▶ _TASKS_:
- A) In the text "Biology: Mission Impossible," what are the proteins that DNA must be unwrapped from before it can be copied called?
- B) According to the text "Biology: Mission Impossible," why would it be an end-of-life situation for the cell if division stopped right after the cytoskeleton was destroyed? Answer in one to three sentences.
- C) From the text "Biology: Mission Impossible," copy the passage starting with "Before a cell" and going on through "new sugar-phosphate backbone.".

▶ _STUDY TEXT_:
□ □ □ □

Biology: Mission Impossible

In the famed American TV show, Mission: Impossible, each episode began with a scene in which the leader of the Impossible Mission Force (IMF) received instructions for their next assignment. It was made clear in the message that the government would completely disavow any involvement with the IMF should they be caught, and consequently, after the tape had been played it would self-destruct. And so it did – every episode – it went up in smoke. In that process, if we are technical, it really wasn’t the tape itself that self-destructed: there was some mechanism built into the system that would destroy the tape. And so it is in biology. Within living systems there are several self-destruct mechanisms found at the biochemical, cellular and organismal levels which warrant our attention.

Before a cell can divide, it must make a copy of its DNA – the operating instructions of the cell. To do so first requires a partial deconstruction of the molecule. The molecule must first be unwrapped from around associated proteins known as histones. Next, an enzyme relaxes the coiling inherent in the molecule. Then another enzyme is used to break the hydrogen bonds which link the base pairs in the molecule – breaking the rungs of the ladder. If the process stopped here, the DNA would be functionless, and it would be an end-of-life situation for the cell. Normally, the process continues with the help of other complex nano-machines which bind matching nucleotides to each of the exposed bases in the strands, and seal up the new sugar-phosphate backbone.

Once a cell has a full copy of all its DNA it can move forward toward the complete division of the cell which requires the segregation of the two sets of DNA. To accomplish this requires yet another deconstruction. Each cell possesses a network of microtubules known as the cytoskeleton which is essential for inner-cell transport of molecules. As a cell enters into the cell division process, this cytoskeleton is completely destroyed. If the process came to a halt at this point, it would also be an end-of-life situation for the cell as the cell would be unable to deliver important molecules to the correct locations needed to function properly. Instead, the cell will take the broken sections of microtubules and reassemble them into parallel tracks, known as spindle fibers, running from one pole of the cell to the other. As chromosomes separate, the motor proteins bound to each chromosome will walk its way along the spindle fibers toward the pole, destroying it once again as it moves. Once the cell has divided into the two new cells, the cytoskeleton is reconstructed from the broken pieces of microtubules.

On a much more complex level, self-destruction occurs during the life cycle of insects with complete metamorphosis (i.e. egg, larva, pupa, adult). When that very hungry caterpillar develops into its chrysalis, everything seems to go quiet. Metabolically, though, this is the most active time in the life of this insect. It is undergoing tremendous transformation. If you open the chrysalis early on in the pupal stage, you are likely to find it has all become a seemingly lifeless goo.  Metamorphosis does not involve simply a modification of existing parts; it entails the complete destruction of every body system of that insect. In the midst of that morass, though, are regions referred to as imaginal discs from which entirely new systems develop and form together to create the adult organism.

□ □ □ □

▶ _RAW DATA_:
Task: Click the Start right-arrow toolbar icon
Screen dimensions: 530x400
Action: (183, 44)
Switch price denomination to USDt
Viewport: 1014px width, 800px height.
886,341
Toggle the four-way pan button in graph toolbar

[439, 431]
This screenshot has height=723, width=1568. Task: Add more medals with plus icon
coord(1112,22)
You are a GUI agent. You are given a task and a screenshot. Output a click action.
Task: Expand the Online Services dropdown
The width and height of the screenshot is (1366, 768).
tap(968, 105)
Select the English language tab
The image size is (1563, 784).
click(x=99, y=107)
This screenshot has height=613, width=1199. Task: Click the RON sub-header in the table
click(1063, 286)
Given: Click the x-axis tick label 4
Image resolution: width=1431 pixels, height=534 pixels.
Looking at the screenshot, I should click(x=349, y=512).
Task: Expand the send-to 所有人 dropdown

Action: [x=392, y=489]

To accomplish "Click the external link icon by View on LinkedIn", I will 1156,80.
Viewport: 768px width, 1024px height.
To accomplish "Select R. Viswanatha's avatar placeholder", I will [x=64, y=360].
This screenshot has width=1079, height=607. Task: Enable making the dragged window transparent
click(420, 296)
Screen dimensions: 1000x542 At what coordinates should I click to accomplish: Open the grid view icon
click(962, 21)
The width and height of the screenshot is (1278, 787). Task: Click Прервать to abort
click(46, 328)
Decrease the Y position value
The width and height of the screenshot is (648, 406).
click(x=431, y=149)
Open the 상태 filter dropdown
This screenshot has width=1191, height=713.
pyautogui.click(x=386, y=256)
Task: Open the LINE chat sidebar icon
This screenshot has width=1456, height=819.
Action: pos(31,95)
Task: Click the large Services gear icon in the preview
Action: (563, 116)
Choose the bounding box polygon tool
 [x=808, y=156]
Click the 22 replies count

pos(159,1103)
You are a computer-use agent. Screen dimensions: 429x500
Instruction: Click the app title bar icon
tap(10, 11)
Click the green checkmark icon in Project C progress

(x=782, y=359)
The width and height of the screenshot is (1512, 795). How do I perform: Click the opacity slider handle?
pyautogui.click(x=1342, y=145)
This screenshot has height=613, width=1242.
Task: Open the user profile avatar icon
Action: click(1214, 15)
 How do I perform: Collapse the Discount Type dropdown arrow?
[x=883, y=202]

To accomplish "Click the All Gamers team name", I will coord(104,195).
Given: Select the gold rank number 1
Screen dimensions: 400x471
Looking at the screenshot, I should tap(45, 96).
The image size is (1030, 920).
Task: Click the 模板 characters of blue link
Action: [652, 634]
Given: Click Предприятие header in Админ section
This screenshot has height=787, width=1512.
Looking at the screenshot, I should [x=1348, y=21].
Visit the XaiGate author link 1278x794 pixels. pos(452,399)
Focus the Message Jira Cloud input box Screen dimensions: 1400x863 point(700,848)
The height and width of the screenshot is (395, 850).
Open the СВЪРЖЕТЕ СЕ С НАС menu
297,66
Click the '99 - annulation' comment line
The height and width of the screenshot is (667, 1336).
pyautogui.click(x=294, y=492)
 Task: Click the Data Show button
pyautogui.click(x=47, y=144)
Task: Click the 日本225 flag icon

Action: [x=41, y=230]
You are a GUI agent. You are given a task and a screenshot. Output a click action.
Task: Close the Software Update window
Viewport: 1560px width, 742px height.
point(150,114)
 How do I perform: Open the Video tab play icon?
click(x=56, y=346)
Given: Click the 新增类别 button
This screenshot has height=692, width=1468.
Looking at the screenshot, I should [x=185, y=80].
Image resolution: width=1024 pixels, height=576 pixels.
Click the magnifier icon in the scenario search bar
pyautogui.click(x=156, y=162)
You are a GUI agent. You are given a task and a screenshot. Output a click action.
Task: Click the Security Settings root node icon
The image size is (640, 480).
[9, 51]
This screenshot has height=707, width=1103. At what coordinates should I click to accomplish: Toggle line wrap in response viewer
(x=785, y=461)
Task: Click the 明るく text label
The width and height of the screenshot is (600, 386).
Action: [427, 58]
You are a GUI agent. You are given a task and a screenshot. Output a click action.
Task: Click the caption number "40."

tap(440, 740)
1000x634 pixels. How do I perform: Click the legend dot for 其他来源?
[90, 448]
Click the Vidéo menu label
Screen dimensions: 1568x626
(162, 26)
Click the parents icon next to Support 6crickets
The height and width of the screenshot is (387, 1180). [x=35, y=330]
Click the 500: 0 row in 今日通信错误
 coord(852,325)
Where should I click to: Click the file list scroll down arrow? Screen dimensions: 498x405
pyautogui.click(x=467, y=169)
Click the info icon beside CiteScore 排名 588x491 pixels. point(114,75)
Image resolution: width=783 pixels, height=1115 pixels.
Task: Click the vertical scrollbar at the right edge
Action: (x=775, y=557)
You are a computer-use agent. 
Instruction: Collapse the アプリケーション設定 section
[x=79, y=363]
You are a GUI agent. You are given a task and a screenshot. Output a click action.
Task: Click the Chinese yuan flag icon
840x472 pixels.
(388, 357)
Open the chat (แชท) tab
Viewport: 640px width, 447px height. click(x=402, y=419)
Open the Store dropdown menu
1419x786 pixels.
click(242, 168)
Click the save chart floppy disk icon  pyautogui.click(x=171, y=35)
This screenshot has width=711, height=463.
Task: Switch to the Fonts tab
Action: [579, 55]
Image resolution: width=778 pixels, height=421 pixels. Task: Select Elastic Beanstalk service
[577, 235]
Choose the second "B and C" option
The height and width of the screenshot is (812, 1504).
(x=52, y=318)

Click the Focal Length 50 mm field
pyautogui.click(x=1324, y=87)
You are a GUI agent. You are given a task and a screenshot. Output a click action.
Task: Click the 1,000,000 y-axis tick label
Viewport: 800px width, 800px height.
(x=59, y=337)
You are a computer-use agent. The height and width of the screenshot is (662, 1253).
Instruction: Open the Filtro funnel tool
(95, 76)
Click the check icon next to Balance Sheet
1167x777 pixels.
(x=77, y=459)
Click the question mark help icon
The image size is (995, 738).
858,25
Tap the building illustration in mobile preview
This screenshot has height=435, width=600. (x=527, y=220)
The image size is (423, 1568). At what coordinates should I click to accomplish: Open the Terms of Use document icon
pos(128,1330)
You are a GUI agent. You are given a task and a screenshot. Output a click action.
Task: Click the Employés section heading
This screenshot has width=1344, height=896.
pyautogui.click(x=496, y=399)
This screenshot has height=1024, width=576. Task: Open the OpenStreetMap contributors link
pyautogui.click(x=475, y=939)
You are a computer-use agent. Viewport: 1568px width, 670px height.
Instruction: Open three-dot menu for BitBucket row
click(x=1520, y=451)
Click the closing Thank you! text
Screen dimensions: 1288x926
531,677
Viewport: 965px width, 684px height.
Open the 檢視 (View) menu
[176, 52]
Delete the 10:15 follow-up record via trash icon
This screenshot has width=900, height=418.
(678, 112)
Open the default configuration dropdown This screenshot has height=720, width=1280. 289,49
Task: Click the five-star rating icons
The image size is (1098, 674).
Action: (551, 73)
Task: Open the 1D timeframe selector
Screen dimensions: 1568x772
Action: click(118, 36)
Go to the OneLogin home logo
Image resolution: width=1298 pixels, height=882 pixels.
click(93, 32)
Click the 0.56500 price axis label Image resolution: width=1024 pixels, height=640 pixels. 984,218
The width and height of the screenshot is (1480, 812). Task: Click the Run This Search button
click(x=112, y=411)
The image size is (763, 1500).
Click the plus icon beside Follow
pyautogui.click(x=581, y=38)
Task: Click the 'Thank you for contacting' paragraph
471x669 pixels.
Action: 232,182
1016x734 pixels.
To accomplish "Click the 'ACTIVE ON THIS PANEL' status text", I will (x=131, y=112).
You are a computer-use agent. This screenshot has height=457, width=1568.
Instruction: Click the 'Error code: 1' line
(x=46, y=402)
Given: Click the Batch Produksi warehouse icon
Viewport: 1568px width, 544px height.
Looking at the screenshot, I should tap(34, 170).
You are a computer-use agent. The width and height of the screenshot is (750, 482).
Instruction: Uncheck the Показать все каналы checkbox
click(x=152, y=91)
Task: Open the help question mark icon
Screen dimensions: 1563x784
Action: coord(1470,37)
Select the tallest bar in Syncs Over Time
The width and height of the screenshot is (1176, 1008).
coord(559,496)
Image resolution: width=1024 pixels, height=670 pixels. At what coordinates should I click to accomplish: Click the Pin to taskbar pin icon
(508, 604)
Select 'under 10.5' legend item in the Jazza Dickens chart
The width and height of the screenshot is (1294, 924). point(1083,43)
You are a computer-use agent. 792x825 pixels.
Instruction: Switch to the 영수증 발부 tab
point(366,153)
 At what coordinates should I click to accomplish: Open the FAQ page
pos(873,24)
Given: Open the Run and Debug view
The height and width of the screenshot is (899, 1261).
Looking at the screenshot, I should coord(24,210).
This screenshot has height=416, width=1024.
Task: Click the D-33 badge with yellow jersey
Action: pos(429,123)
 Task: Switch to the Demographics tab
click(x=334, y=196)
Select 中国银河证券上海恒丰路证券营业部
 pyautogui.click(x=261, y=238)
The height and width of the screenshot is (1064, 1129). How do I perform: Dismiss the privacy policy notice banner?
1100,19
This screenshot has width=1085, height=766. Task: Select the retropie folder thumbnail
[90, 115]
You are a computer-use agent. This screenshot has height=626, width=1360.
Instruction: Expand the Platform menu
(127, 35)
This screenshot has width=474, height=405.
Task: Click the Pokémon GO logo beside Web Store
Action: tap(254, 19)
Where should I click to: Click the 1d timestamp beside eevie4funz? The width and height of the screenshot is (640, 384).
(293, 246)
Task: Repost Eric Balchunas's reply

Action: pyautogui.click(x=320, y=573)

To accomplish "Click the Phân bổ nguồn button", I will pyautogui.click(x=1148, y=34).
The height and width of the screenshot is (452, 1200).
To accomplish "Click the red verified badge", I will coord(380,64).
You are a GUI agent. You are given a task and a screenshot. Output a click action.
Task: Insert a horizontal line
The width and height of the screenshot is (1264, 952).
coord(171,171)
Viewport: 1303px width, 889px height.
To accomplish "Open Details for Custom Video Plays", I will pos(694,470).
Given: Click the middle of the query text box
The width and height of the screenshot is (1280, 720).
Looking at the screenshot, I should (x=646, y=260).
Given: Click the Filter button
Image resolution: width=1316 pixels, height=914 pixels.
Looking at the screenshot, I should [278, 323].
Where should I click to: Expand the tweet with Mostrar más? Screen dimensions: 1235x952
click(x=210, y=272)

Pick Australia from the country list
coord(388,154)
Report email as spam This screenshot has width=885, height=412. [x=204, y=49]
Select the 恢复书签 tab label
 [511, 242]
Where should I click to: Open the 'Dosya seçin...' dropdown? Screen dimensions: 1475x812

□ □ □ □

▶ _ANSWER SECTION_:
- A) Histones.

- B) The cytoskeleton is essential for moving molecules within the cell. Without it, the cell could not deliver important molecules to the locations it needs in order to function properly.

- C)
Before a cell can divide, it must make a copy of its DNA – the operating instructions of the cell. To do so first requires a partial deconstruction of the molecule. The molecule must first be unwrapped from around associated proteins known as histones. Next, an enzyme relaxes the coiling inherent in the molecule. Then another enzyme is used to break the hydrogen bonds which link the base pairs in the molecule – breaking the rungs of the ladder. If the process stopped here, the DNA would be functionless, and it would be an end-of-life situation for the cell. Normally, the process continues with the help of other complex nano-machines which bind matching nucleotides to each of the exposed bases in the strands, and seal up the new sugar-phosphate backbone.